Source information:
[Start of section]
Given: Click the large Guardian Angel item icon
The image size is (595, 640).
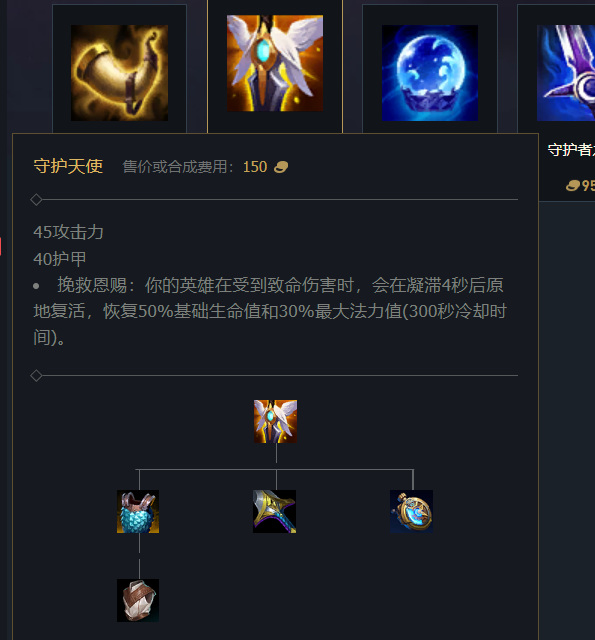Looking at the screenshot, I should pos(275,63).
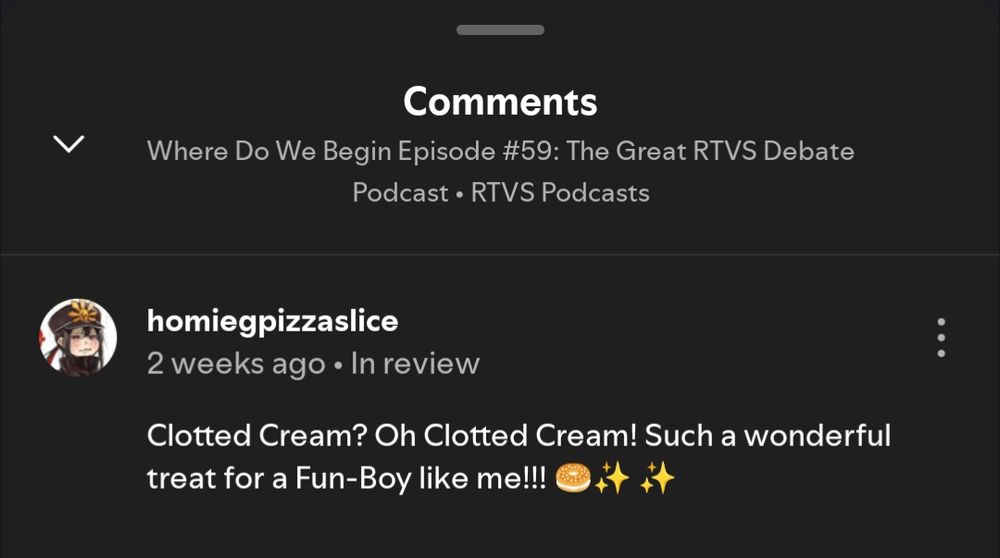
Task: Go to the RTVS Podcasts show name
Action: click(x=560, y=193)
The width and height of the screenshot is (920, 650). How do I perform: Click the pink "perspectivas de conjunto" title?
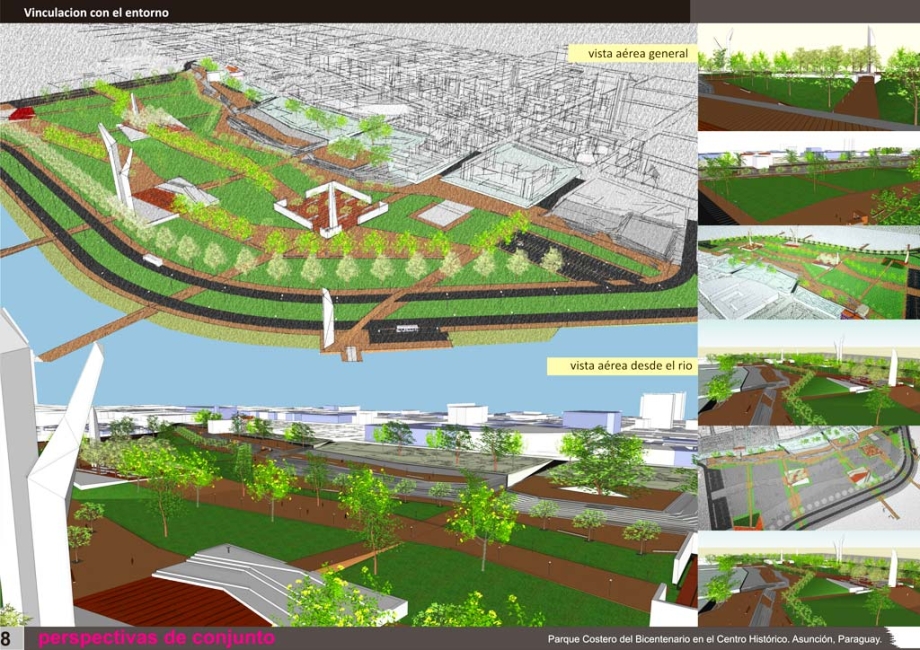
[End of section]
What the exercise asks: Give again the lines from the line that contains "The image size is (595, 640)." through the last line of the material above, exactly and with both ends included. Omit the pictures.

Exercise output:
The image size is (595, 640).
Looking at the screenshot, I should pos(275,63).
Task: Go to the RTVS Podcasts show name
Action: click(x=560, y=193)
The width and height of the screenshot is (920, 650). How do I perform: Click the pink "perspectivas de conjunto" title?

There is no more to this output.